Performance tuning tips

Use the following tips to improve performance of ETLs with Spoon.

Summary

  1. When you are finished getting your ETL to do what you want it to do, take a baseline performance measurement.
  2. Using Spoon, run the ETL against a database where you have thousands of rows added to your fact table.
  3. Make sure that you are using a JNDI connection and running Spoon on the network where the database lives so that you do not have network latency. Do not run it through a VPN.
  4. Get a completed list of your run. For example, from a run of the triSpacePeopleFact ETL.

Analysis

  1. JavaScript and DB Procedure (Get Next Spec ID) steps have multiple copies. Right-click on the step and changing the number of copies to start.
    • For the triSpacePeopleFact ETL in the preceding example run, changing the JavaScript and DB Procedure (Get Next Spec ID) steps to three copies of each:
    • Unaltered: 12.9, 12.7, 12.5, 12.6
    • Three copies of each: 11.4, 11.6, 12.3, 12.2
  2. Change the default row set size from 1000 to 10000. New transformations have this set automatically. Right-click the ETL and open the properties of the transform.
  3. Analyze the run. Is there a bottleneck? Is there a step that is slower than the others? Possibly other steps can have multiple copies for better throughput.
  4. Is the Data Input step a bottleneck? Will an index to the database help? If so, add an index and rerun. Is the performance better? Maybe use a Filter step instead of using the database to filter down the result set.
  5. Analysis is an iterative process. Always have multiple copies of the JavaScript and DB Procedure (Get Next Spec ID) steps.
  6. An ETL run with 300-800 rows per second is performing well and definitely in the acceptable performance range.

For the triSpacePeopleFact ETL, after initial development substantial improvements were achieved by just doing Steps 1 and 2.

Whereas, for the triSpaceFact ETL, substantial improvements were achieved by doing Steps 1, 2, and 4.

The following shows the triSpacePeopleFact ETL run with Steps 1 and 2:
Query for Space People: Time = 11.6 sec; Speed (r/s) = 743.6
The following shows the triSpaceFact ETL run with Steps 1 and 2:
Query for Space: Time = 313.9 sec; Speed (r/s) = 24.0

Notice that it is clear that the Query for Space step, which is the Data Input step, is a bottleneck at 24 rows per second.

Notice that the Query for Space People is not a bottleneck like the Query for Space step. The triSpaceFact ETL runs well without any modifications besides Steps 1 and 2, getting over 700 rows per second.

For Step 4 on the triSpaceFact ETL, look at the SQL for the Query for Space task.
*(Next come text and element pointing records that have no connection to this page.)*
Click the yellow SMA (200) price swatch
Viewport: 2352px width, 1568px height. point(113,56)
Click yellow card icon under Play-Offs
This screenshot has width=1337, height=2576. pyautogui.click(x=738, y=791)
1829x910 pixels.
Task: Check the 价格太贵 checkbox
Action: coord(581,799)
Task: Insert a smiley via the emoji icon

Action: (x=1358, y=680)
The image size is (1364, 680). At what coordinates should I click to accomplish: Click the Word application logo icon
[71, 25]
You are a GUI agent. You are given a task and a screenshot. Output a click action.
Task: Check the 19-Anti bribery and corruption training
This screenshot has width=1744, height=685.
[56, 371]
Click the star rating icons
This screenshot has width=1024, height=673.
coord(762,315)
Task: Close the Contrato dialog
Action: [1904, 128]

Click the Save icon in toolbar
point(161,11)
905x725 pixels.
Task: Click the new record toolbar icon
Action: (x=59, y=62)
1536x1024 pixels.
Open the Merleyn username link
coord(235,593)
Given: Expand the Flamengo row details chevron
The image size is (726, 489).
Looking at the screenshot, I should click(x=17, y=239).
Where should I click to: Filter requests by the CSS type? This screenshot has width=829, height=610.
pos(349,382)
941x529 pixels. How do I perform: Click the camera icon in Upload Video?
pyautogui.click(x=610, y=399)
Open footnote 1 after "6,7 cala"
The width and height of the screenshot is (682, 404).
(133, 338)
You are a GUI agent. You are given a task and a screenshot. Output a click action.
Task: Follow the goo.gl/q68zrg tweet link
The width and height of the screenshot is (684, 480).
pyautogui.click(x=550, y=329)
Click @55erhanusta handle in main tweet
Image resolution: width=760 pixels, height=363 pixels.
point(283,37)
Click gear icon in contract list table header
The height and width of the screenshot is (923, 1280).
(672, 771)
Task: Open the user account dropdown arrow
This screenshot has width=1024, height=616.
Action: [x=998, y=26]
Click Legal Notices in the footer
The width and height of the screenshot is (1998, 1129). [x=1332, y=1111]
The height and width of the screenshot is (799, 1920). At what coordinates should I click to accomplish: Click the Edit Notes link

Notice in the SQL that there are SUMs. SUMs are expensive, especially since there are two of them and none of the fields are indexed.

Add an index to T_TRIORGANIZATIONALLOCATION.TRILOCATIONLOOKUPTXOBJID. It is only necessary to add an index to TRILOCATIONLOOKUPTXOBJID, even though the TRISTATUSCL is in the SELECT SUM WHERE. TRISTATUSCL is a 1000 character field and made the index slow and not even viable on SQL Server.

CREATE INDEX IDX01_TRIORGALLOC ON T_TRIORGANIZATIONALLOCATION 
(TRILOCATIONLOOKUPTXOBJID) NOPARALLEL;

Rerun the ETL.

The following shows the triSpaceFact ETL run with Steps 1, 2, and 4.
Query for Space: Time = 3.2 sec; Speed (r/s) = 2378.3

Notice that the change in the Data Input step rows per second (2378.3) and how long the ETL took to run (3.2 seconds for 7544 rows).

Important: Things to keep in mind while you are developing your ETLs:
  • Avoid complex SQL and aggregate functions like COUNT, MIN, MAX, and SUM. If you need to use these functions, see whether an index helps out the Data Input step. Do not create an index on a field that is large varchar; SQL Server can handle only indexes < 900 bytes.
  • Avoid OR and NOT and using views (M_TableName in TRIRIGA® databases) if possible.
  • Use the Calculator step instead of JavaScript if that is possible. The JavaScript step can be expensive.
  • Have only one JavaScript scripting step.